La derrota de Sarney
LAS ELECCIONES municipales en Brasil han supuesto un terremoto político no sólo porque el presidente Samey y el partido con mayoría absoluta en el Congreso -el Partido del Movimiento Democrático Brasileño (PMDB)- han sufrido una derrota aplastante, sino porque los triunfadores han sido dos partidos de izquierda: el Partido de los Trabajadores (PT), de orientación socialista de izquierda y cuyo presidente, Luiz Ignacio Lula da Silva, se apoya en los medios obreros radicalizados, y el Partido Democrático Trabalhista (PDT), encabezado por un líder carismático, Leonel Brizola, cuyos lemas populistas recogen los anhelos de cambio.Las urnas han sacado a la luz el dramatismo de una crisis que provoca tremendas desigualdades cada vez más insoportables. En la raíz de lo ocurrido está el fracaso de la política económica de José Sarney, que al ocupar la presidencia, en 1985, no supo abordar los problemas estructurales legados por la dictadura militar. Si el "plan cruzado" de saneamiento económico le dio un período de popularidad -reflejada en el triunfo del PMDB en las elecciones de 1986-, desde 1987 la inflación se ha disparado hasta alcanzar casi el 1.000% anual, con el consiguiente hundimiento del poder adquisitivo de los salarios y la creación de un clima general de desesperanza.
En Brasil hoy todo es incertidumbre. La caída de las bolsas refleja el temor de los medios financieros ante el peso político alcanzado por la izquierda radical. Las alcaldías de las principales ciudades -más de 15 millones de habitantes en Sao Paulo y más de 10 en Río de Janeiro, ganadas, respectivamente, por los candidatos del PT y del PDT- representan cuotas de poder considerables. La derrota electoral ha desatado en el seno del PMDB agudos conflictos internos; se acentúa en su seno la tendencia encarnada por el presidente del Congreso y segunda personalidad del Estado, Ulysses Guimaraes, a alejarse del Gobierno y cargar sobre Sarney las culpas del desastre. Pero la enseñanza de las elecciones va más lejos de un simple disgusto con el Gobierno: se rechaza a un partido que, enquistado en un sistema de poder heredado de la etapa de los militares, no ha sido capaz de imponer las reformas más apremiantes.
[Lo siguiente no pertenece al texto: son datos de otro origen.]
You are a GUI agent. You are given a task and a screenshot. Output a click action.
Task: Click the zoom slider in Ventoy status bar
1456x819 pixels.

El centro de la vida política brasileña girará a partir de ahora en torno a la preparación de las elecciones presidenciales, que se celebrarán dentro de un año. El país va a conocer hasta entonces un período delicado, con problemas gravísimos y con un presidente y un Gobierno descalificados por el voto ciudadano. Ante las huelgas en los sectores siderúrgico y petrolero, Sarney se inclinó por la fuerza, lo que provocó la intervención de los militares en Volta Redonda con un saldo de tres huelguistas muertos. Tal actitud acrecienta el peligro de injerencias militares, sin aportar nada positivo en la resolución de los problemas. Por otra parte, los nuevos alcaldes de izquierda van a tener dificultades gigantescas para responder a la esperanza puesta en ellos. Los municipios de Sao Paulo y Río están en bancarrota y las autoridades superiores harán todo lo posible para que la izquierda fracase y no pueda utilizar su éxito en las municipales como trampolín presidencial. Una tensión que potencia la polarización social y política, proceso que no favorece la consolidación democrática.
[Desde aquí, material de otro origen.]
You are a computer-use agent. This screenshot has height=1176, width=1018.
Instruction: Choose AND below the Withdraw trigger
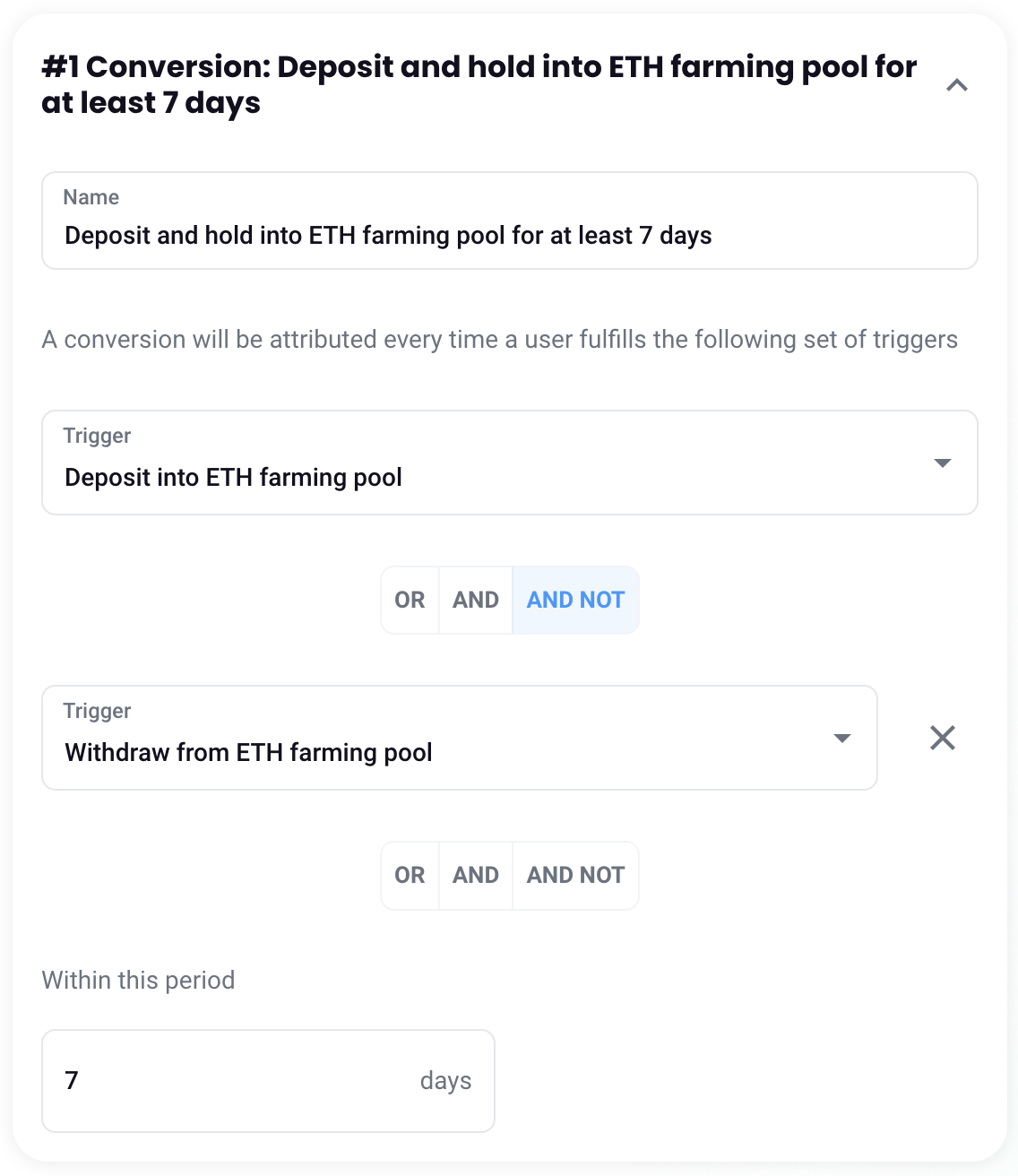point(476,875)
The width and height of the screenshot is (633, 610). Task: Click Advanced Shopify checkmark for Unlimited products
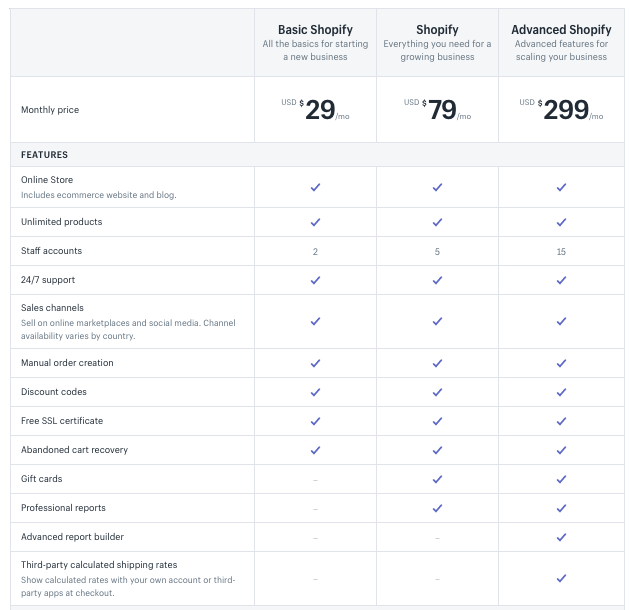[561, 222]
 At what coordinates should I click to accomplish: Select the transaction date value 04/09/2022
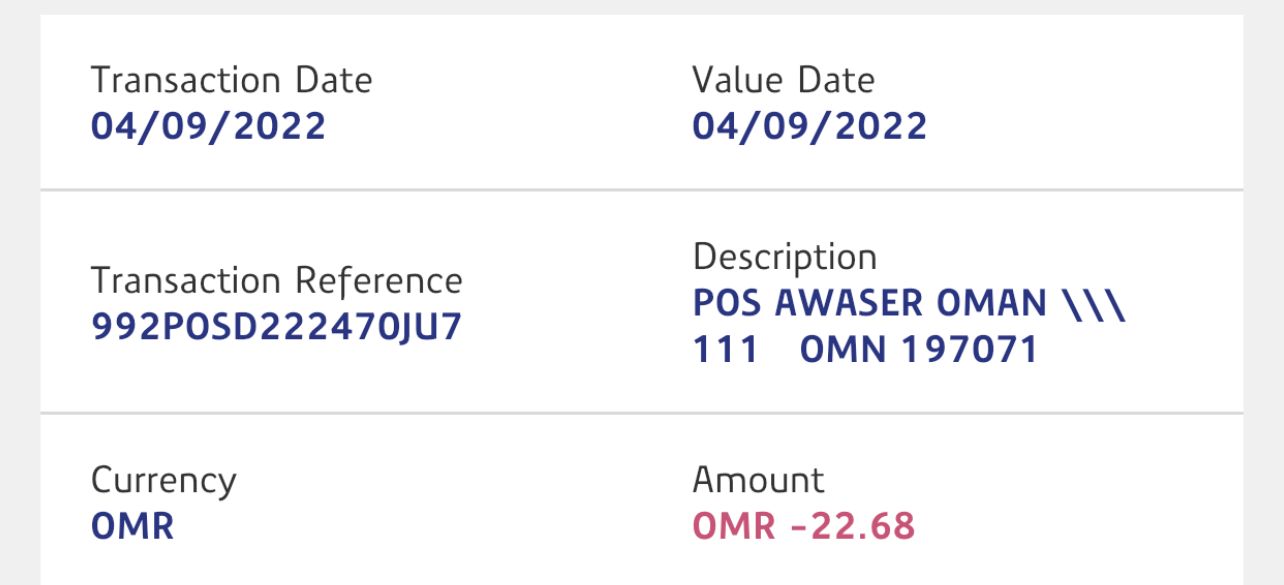208,127
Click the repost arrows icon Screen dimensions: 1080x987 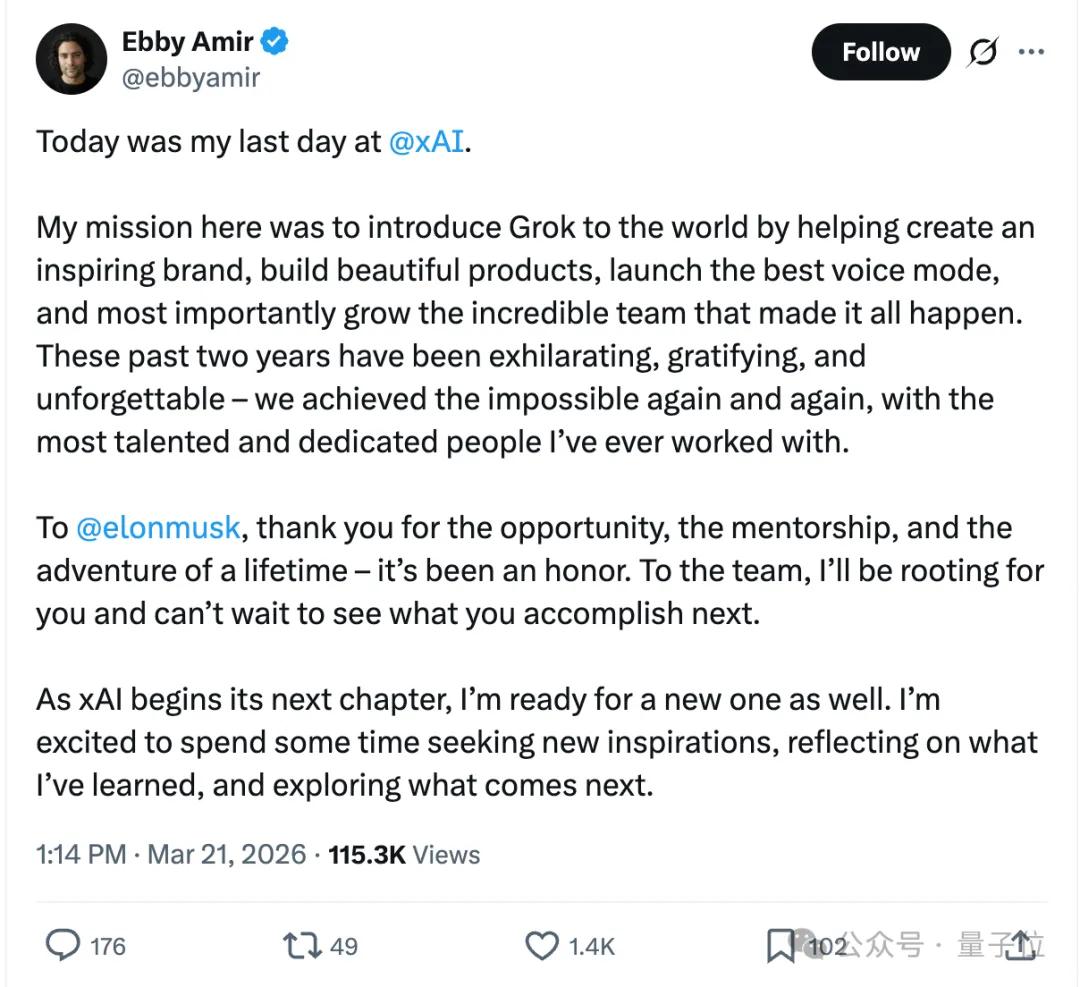pyautogui.click(x=301, y=945)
El retorno de Brasil -uno de los gigantes del mundo- a la democracia en 1985 fue un paso decisivo para el conjunto de América Latina. Es precisamente por su carácter ejemplar por lo que resultan aún más preocupantes los rebrotes de unos virus que han causado tanto daño: la carencia de unas políticas reformistas y realistas que permitan corregir unas estructuras básicamente injustas, y la propensión hacia movimientos populistas que logran gigantescas mareas de apoyo, pero que acaban en fracasos económicos y políticos. La nueva Constitución permite escapar a ese círculo vicioso. Pero su eficacia depende de la acción de las fuerzas políticas.